TASK REQUIREMENTS: Lines before the one containing "This screenshot has width=1204, height=993." are left out. Retype that line and the rest through the end of the material exactly.
++++ PROVIDED DATA
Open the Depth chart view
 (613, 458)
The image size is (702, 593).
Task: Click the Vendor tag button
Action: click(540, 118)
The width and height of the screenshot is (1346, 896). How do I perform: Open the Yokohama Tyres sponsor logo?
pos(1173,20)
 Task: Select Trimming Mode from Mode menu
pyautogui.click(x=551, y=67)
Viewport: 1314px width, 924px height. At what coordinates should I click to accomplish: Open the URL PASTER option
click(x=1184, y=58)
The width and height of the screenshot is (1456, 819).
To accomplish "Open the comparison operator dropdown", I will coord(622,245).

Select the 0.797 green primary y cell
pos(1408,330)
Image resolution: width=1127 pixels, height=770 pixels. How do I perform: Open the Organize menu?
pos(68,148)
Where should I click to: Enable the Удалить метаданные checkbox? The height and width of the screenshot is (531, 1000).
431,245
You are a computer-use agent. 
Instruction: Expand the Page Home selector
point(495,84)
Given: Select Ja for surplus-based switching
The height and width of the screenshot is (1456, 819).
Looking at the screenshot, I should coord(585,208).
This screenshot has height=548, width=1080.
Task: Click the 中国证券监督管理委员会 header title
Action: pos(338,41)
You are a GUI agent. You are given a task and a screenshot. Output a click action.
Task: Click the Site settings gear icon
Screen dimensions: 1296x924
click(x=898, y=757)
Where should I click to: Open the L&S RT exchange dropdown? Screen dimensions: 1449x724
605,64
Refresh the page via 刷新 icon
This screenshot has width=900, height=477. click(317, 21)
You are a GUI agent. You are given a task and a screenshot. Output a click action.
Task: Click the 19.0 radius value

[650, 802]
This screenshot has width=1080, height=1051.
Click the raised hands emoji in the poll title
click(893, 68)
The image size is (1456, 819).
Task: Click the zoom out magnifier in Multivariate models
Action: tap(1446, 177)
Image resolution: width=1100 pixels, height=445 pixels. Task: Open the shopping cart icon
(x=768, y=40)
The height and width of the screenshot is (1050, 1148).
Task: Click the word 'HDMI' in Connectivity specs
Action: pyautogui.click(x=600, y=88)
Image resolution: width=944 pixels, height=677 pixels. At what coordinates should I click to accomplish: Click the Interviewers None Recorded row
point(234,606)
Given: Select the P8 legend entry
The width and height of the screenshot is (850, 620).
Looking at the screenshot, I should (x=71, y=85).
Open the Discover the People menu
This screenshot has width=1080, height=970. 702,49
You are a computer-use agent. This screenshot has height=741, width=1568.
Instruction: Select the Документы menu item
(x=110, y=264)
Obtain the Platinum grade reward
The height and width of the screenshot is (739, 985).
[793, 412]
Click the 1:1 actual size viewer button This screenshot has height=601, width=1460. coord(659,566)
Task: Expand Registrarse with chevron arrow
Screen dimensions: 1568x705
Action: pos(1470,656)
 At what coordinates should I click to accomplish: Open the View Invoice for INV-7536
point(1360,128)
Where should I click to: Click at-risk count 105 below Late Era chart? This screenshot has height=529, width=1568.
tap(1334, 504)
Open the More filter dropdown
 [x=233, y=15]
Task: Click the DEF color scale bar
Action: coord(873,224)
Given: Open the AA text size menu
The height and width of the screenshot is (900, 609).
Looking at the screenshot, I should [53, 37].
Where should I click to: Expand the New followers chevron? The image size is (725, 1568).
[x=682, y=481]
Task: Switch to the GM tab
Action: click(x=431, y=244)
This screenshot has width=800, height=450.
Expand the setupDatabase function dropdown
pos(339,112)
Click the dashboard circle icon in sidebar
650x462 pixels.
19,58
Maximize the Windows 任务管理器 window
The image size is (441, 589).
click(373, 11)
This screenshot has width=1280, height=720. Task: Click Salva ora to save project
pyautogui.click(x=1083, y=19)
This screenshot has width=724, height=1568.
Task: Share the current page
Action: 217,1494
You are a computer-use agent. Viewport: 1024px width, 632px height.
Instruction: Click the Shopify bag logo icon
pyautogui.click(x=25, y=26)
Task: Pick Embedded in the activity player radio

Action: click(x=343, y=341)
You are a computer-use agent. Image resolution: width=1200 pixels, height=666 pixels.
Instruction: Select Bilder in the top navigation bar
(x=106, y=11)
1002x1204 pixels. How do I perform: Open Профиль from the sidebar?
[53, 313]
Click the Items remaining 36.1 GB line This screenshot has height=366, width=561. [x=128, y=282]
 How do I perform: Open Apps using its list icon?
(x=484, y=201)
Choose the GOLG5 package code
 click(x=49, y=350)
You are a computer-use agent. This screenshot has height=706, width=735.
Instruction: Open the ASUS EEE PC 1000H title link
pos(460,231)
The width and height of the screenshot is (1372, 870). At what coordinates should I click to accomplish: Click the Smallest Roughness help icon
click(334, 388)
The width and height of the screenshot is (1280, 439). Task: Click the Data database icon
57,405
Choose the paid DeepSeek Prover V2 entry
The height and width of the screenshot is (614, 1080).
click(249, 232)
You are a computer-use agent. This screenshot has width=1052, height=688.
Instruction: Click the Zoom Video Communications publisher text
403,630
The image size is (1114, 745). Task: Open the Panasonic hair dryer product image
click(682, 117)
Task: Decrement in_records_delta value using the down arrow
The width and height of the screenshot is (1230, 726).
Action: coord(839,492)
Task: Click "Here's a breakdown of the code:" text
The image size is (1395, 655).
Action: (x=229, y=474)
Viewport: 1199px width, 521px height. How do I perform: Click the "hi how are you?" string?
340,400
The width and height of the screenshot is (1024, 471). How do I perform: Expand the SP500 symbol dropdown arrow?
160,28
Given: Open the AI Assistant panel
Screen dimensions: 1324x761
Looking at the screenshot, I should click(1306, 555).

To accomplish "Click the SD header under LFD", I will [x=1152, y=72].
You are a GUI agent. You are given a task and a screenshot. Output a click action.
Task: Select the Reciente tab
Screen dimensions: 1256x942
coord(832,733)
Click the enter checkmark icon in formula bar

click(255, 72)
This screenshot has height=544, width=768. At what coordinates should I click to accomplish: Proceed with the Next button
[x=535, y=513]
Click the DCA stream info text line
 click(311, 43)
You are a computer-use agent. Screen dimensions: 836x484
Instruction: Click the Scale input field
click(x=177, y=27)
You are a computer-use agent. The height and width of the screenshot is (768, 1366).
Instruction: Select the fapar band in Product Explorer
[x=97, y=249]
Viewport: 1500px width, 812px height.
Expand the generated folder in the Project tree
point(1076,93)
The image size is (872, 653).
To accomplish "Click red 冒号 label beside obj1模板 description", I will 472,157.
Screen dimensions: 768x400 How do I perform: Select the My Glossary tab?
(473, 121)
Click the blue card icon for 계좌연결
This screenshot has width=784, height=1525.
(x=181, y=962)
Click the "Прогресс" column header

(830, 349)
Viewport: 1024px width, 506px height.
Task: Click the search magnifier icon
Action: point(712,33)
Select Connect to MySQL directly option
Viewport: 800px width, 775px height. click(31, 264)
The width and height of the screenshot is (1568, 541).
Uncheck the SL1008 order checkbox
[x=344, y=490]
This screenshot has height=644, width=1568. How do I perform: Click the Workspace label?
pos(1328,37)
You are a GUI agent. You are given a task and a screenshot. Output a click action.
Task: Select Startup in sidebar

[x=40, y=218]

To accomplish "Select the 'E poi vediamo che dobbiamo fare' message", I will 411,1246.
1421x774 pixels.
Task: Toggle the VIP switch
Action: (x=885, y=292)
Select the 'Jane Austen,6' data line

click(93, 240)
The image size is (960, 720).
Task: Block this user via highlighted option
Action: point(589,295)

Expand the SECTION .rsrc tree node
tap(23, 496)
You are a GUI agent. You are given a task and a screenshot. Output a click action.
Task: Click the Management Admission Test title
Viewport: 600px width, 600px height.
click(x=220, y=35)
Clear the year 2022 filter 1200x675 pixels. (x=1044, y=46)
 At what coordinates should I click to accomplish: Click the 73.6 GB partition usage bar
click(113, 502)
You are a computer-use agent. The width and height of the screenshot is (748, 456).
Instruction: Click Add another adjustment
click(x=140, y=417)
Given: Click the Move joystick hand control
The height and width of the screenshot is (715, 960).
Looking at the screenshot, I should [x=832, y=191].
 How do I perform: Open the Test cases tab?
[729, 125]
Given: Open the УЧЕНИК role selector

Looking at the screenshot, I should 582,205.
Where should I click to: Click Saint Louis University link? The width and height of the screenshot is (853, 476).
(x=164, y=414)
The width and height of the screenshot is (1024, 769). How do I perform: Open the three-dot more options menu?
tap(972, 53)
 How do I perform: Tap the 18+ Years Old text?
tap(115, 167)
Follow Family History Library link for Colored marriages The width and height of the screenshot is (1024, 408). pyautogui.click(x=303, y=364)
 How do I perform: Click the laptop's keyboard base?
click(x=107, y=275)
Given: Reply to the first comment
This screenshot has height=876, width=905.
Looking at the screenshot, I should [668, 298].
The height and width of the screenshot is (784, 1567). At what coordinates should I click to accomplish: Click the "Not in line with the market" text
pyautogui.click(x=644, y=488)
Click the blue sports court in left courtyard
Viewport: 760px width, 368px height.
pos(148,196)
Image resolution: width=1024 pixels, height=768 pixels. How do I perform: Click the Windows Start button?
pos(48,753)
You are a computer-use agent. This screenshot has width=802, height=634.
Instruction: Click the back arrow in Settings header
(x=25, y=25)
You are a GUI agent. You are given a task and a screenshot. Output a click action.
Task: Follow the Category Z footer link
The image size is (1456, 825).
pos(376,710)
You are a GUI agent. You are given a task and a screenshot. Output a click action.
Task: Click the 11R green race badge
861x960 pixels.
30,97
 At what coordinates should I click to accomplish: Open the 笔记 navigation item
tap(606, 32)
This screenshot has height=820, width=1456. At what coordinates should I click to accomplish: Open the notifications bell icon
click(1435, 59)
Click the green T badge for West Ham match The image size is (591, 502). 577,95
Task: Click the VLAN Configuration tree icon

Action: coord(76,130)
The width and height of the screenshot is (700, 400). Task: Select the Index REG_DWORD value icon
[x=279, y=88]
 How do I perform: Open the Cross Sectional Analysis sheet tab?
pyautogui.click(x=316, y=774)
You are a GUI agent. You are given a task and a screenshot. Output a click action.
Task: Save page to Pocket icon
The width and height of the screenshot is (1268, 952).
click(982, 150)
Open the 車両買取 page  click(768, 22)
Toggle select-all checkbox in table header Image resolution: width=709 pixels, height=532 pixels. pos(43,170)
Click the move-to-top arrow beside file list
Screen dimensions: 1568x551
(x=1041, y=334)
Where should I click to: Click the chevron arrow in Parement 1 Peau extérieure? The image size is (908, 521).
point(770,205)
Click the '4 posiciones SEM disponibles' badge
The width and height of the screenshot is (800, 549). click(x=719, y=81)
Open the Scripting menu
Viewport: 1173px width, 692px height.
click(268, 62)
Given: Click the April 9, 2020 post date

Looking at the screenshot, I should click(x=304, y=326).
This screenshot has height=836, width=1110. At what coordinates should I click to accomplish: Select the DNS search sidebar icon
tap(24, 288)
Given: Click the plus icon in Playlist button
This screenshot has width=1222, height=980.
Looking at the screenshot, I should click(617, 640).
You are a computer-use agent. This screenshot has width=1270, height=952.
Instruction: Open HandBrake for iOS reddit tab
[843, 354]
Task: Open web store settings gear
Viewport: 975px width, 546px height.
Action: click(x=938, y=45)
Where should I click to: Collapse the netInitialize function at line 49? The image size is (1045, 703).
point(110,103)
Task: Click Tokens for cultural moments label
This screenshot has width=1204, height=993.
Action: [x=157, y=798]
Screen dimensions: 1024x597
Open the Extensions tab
++++++++
ANSWER SPACE:
This screenshot has width=1204, height=993.
Action: [x=157, y=798]
Screen dimensions: 1024x597
Open the Extensions tab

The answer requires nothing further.